■ **Task to complete**: Pull each line holding "Most" out of the entries below.

■ **Records for the exercise**:
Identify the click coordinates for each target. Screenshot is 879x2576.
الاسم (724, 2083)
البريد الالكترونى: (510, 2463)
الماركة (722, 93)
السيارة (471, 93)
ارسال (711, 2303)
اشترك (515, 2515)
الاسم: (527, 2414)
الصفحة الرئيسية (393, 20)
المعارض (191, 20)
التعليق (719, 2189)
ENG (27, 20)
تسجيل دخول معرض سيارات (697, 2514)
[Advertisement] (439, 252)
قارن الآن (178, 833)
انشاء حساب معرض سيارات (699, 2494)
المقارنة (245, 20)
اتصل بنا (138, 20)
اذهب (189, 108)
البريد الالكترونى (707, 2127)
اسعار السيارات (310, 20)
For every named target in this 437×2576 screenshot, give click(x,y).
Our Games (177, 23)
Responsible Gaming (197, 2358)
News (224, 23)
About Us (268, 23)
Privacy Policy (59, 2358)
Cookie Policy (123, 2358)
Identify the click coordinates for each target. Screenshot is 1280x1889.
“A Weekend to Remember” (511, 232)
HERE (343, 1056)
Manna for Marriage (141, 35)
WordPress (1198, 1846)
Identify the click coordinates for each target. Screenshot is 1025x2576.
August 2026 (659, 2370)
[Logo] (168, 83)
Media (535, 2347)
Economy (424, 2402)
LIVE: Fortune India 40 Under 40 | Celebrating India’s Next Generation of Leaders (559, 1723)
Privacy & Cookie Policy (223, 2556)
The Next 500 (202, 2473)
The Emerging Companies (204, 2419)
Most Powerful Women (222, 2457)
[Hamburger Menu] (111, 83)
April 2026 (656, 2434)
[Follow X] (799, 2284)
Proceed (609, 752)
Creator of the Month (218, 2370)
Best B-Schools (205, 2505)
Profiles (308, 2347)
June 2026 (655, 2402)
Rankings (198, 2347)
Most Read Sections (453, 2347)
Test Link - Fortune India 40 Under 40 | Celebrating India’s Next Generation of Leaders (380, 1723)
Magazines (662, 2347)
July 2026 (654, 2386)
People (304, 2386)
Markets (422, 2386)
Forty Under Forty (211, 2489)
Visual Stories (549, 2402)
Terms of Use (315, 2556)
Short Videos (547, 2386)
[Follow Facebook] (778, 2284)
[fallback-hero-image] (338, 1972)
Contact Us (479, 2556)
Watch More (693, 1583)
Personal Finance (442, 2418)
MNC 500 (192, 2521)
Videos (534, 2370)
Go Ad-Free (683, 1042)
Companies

■ **Response to this task**:
Most Powerful Women (222, 2457)
Most Read Sections (453, 2347)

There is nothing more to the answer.